By Randy Palladino;
Construction sites are dusty places, but does that make them dangerous? If the dust contains pulverized rock or concrete there is more concern. One study showed silicosis deaths in the construction industry are higher than any other industry in the United States. Construction workers are clearly at risk of developing silicosis and other lung diseases if they breathe high levels of concrete and rock dust. The Occupational Safety and Health Administration (OSHA) has issued a final rule to curb lung cancer, silicosis, chronic obstructive pulmonary disease and kidney disease in America’s workers by limiting their exposure to respirable crystalline silica. The rule is comprised of two standards, one for Construction and one for General Industry and Maritime.
About 2.3 million workers are exposed to respirable crystalline silica in their workplaces, including 2 million construction workers who drill, cut, crush, or grind silica-containing materials such as concrete and stone, and 300,000 workers in general industry operations such as brick manufacturing, foundries, and hydraulic fracturing, also known as fracking. Responsible employers have been protecting workers from harmful exposure to respirable crystalline silica for years, using widely-available equipment that controls dust with water or a vacuum system. Key provisions of the new standard:
- Reduces the permissible exposure limit (PEL) for respirable crystalline silica to 50 micrograms per cubic meter of air, averaged over an 8-hour shift.

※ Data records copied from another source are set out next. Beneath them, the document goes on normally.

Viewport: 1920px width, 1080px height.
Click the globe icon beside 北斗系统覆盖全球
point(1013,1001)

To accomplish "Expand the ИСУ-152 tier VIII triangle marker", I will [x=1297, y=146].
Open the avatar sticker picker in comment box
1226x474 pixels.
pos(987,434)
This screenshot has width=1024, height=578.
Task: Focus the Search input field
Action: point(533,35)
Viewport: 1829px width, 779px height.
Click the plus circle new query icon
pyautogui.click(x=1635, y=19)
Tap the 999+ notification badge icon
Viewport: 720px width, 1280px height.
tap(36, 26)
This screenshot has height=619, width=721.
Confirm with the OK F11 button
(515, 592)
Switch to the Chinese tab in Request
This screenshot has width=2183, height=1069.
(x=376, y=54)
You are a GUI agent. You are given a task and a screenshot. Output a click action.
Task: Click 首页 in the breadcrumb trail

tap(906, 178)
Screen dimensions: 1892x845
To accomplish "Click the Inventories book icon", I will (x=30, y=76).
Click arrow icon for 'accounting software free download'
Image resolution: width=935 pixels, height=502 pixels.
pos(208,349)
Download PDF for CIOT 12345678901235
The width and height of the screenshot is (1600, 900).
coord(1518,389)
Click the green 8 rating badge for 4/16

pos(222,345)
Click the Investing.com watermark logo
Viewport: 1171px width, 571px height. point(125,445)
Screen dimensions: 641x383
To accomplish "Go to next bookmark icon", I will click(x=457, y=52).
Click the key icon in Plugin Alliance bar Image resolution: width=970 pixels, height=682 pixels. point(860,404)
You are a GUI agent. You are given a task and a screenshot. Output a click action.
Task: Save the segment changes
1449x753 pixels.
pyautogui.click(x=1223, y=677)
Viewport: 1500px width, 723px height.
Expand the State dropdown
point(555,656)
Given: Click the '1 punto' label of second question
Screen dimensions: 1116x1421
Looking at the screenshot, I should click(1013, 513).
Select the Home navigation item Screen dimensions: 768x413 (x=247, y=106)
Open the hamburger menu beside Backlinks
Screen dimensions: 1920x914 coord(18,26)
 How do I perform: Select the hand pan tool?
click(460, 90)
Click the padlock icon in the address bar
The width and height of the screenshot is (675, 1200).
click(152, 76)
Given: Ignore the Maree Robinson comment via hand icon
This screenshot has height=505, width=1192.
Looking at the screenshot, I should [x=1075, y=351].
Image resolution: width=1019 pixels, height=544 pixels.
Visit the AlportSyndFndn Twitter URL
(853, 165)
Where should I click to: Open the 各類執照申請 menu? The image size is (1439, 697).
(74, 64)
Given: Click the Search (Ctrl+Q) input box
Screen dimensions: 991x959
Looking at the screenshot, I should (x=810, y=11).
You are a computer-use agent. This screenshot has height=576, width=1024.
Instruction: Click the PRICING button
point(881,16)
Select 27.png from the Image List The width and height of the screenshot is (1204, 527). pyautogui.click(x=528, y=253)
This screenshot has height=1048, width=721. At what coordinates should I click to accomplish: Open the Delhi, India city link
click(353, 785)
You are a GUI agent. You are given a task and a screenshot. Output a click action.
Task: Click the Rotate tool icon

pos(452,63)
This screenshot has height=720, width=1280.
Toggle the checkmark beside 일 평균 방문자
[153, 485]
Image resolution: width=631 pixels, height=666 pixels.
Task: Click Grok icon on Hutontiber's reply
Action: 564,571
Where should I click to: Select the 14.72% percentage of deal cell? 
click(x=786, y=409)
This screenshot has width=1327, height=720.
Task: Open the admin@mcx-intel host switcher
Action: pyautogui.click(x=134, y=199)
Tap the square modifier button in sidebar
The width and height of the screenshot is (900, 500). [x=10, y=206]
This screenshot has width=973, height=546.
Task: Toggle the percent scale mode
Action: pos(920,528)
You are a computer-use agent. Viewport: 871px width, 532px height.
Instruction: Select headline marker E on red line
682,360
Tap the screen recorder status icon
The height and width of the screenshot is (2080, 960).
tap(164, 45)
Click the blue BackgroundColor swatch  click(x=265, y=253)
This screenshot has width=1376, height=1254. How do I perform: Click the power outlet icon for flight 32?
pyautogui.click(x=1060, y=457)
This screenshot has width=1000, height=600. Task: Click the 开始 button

- Requires employers to: use engineering controls (such as water or ventilation) to limit worker exposure to the PEL; provide respirators when engineering controls cannot adequately limit exposure; limit worker access to high exposure areas; develop a written exposure control plan, offer medical exams to highly exposed workers, and train workers on silica risks and how to limit exposures.
- Provides medical exams to monitor highly exposed workers and gives them information about their lung health.
- Provides flexibility to help employers — especially small businesses — protect workers from silica exposure.
Both standards contained in the final rule took effect on June 23, 2016, after which industries have one to five years to comply with most requirements. June 23, 2017, one year after the effective date will be the compliance date for construction.